⟨

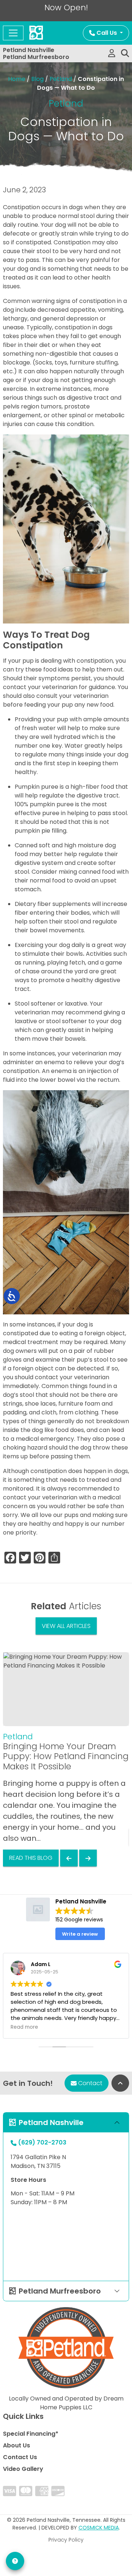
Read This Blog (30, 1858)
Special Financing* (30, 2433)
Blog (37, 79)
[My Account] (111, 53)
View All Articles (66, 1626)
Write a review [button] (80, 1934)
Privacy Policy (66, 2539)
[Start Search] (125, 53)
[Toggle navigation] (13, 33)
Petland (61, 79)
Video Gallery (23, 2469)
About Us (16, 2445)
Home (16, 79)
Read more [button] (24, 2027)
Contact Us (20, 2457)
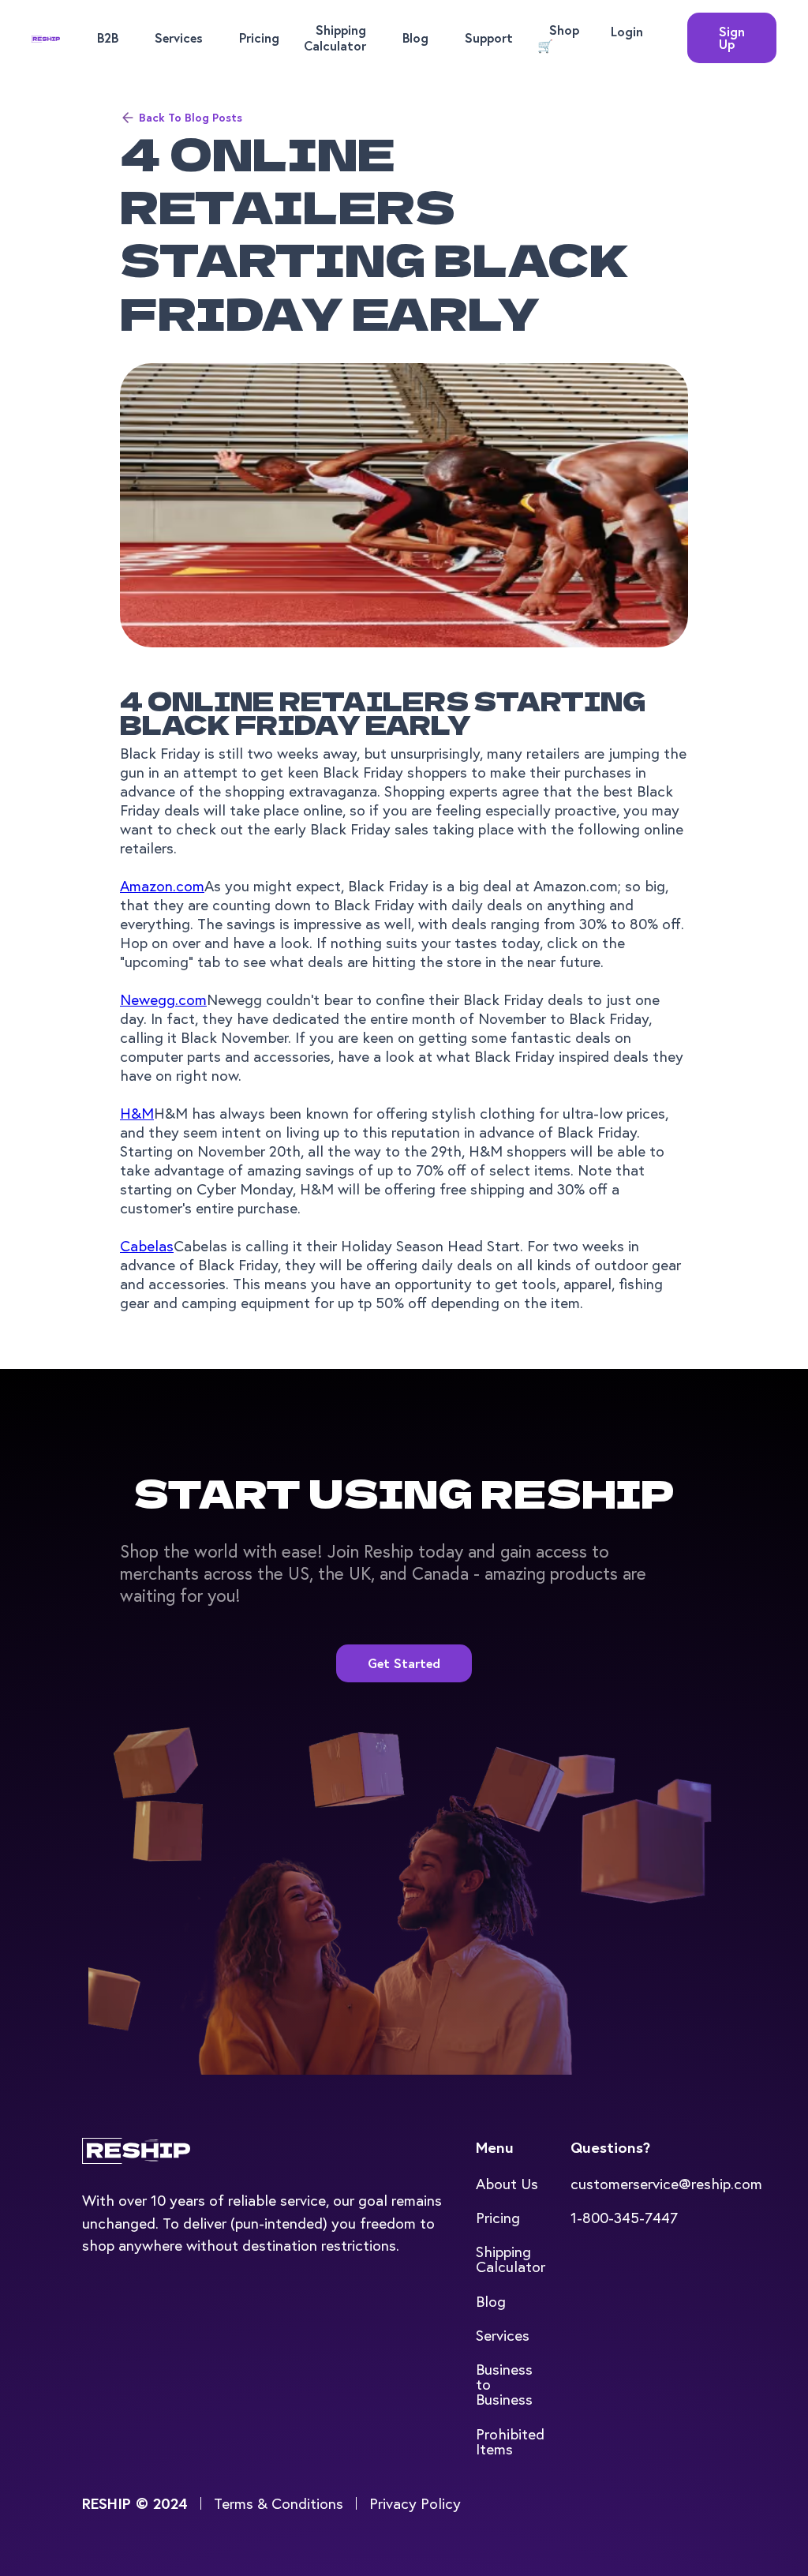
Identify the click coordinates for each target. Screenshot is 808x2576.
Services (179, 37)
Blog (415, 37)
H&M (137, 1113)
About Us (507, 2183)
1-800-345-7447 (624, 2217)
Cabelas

⟩

__What the task requires__. Pictures should not appear in the copy. Write out exactly the lines above from the first one through the line that contains "Home (16, 79)".

__Response to this exercise__.
Read This Blog (30, 1858)
Special Financing* (30, 2433)
Blog (37, 79)
[My Account] (111, 53)
View All Articles (66, 1626)
Write a review [button] (80, 1934)
Privacy Policy (66, 2539)
[Start Search] (125, 53)
[Toggle navigation] (13, 33)
Petland (61, 79)
Video Gallery (23, 2469)
About Us (16, 2445)
Home (16, 79)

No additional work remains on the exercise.